Near the bubbling fountains,
Where the trees bend low,
Where the wild flowers grow,
''Mid the shadows deep,

A weary child doth sleep.

Gay red robes doth the maiden wear;

She hath ribbons of red in her braided hair.'

"Then, as he moved not, I sang again : —

"'Where two brooks are flowing,

Where dark pines are growing,

Where, among the rocks,

The shepherd leads his flocks

Up the rugged steep,

Thy little one doth sleep.

Gay red robes doth the maiden wear;

She hath ribbons of red in her braided hair.'

"It seemed to her father, however, not that a little bird had sung to him where to find his child, but that he himself remembered the day when she went with him to lead his flocks, and they sat together by the mountain springs.

"Who knows,' cried he, 'but the child is there, and has fallen asleep under the trees?'

"He took his staff, passed quickly over the hills, and along the fragrant meadows, and soon, by following the shepherd's path, he found Little Redjacket sleeping in the bower.

"When the child awoke and saw her father bending over her, she sprang to her feet, looked eagerly around, and exclaimed, 'Am I not a little redbird?'

"To be sure you are,' cried the shepherd, taking her in his arms; 'you are my own little red-bird.'

"Where is the fairy queen?' she asked earnestly.

“But her father only kissed her and smiled; for he had often heard her prattling of fairies, and supposed she had been dreaming. Perceiving, therefore, that he thought but lightly of the matter, she said very little, but walked silently by his side, thinking of her wonderful journey.

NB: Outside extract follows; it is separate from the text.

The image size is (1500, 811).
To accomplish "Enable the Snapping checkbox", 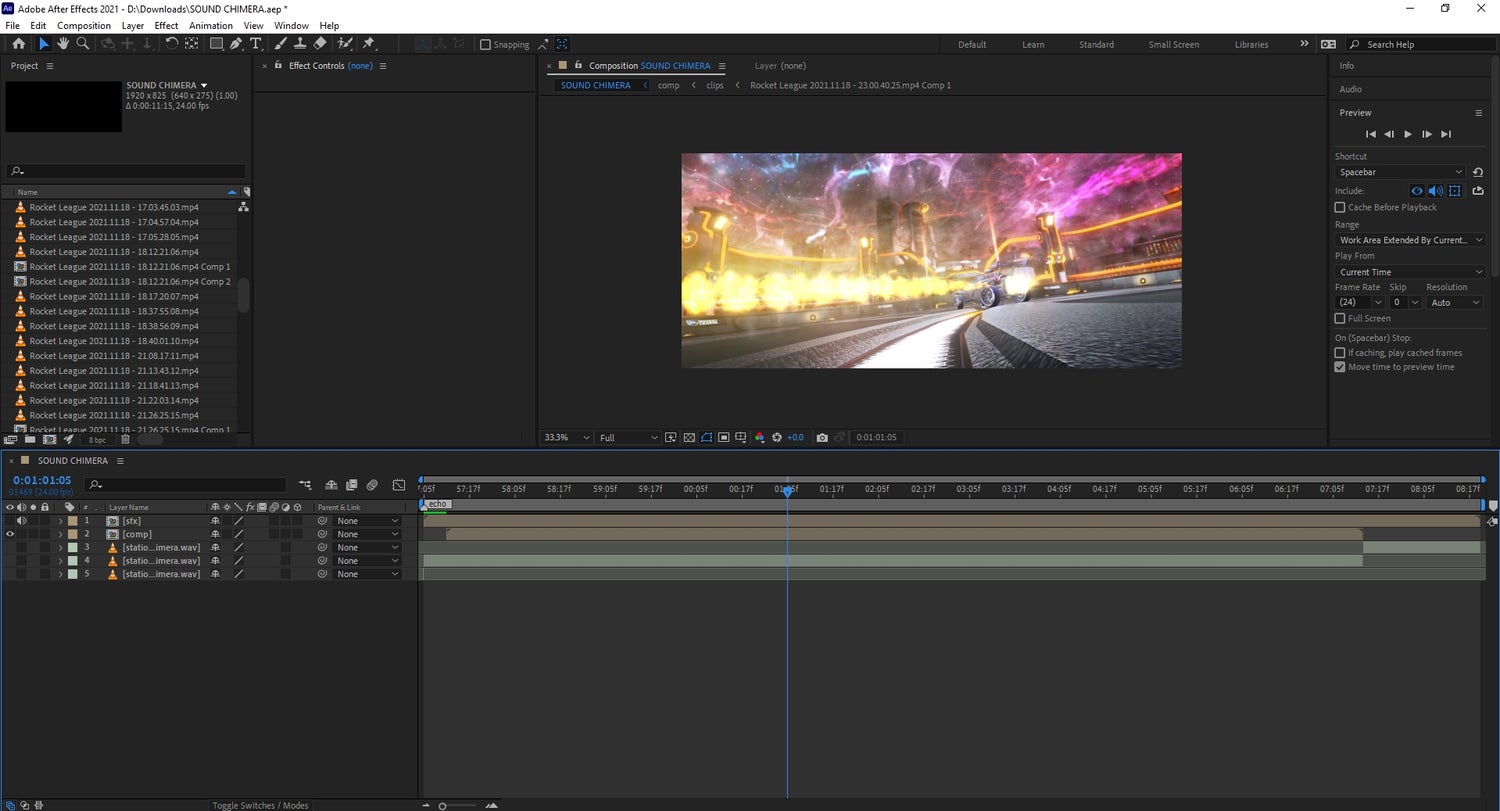I will (486, 44).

"But upon arriving home she proclaimed to the whole household where she had been, and what she had heard, and all that she had seen. Whereupon they also smiled, and said, 'The child has had a dream.'

"At this she grew angry, and was just upon the point of bursting into tears, but, remembering the gloom-fairies, she laughed instead, and was soon after heard singing loudly from room to room.

"And ever after, not a day passed that she did not sing a song in every

room of the house. And at last people inquired, Why, what has come over Little Redjacket, to make her so agreeable? She's a real little song-bird in the house, and as sweet as a posy!'

"Then she would smile, and say: 'Ah, you would not believe me; but it was all true that I told; for do you not see that I have driven the gloomfairies away?'"

Runa the story-teller paused here, and, very quietly turning in the direction of the window, raised her wand slowly, and pointed it towards the listener there.

Kluhn started, and, in his haste to hide himself, fell from the branch, and dropped upon the ground where the descent of the mountain was steep and slippery. He rolled over and over, over and over, over and over, down the dizzy heights, which it seemed to him were to have no end. And all the while, as he rolled, strange, deep voices from inside the mountain seemed to mock and laugh at him.

At last, after a sudden plunge from a rock to level ground, he started up, looked about him, and rubbed his eyes, like one awaking from sleep.

The sun was just rising, and what was his surprise to find, after turning his eyes in every direction, that he was still by the swamp where he had the night before sat down to rest, after his father had thrown an old shoe at him, and he had run from the shop. He had slipped from the bank, and rolled down to the very edge. of the swamp, where the frogs were making exactly such sounds as had seemed to mock him from inside the mountain.

Kluhn sat there in the morning sunshine, thinking, his eyes fixed upon the ground, like one trying to solve some difficult puzzle. He recalled to his mind, in due order, all that he had seen and heard. But, being slow of thought, the sun had risen high in the heavens before he had quite persuaded himself that since he left the shop but one night had passed, that he had slept through the night beneath the tree where he sat down to rest, and that of Runa the story-teller and her hut of green boughs, and of the jolly little packman, he had but dreamed.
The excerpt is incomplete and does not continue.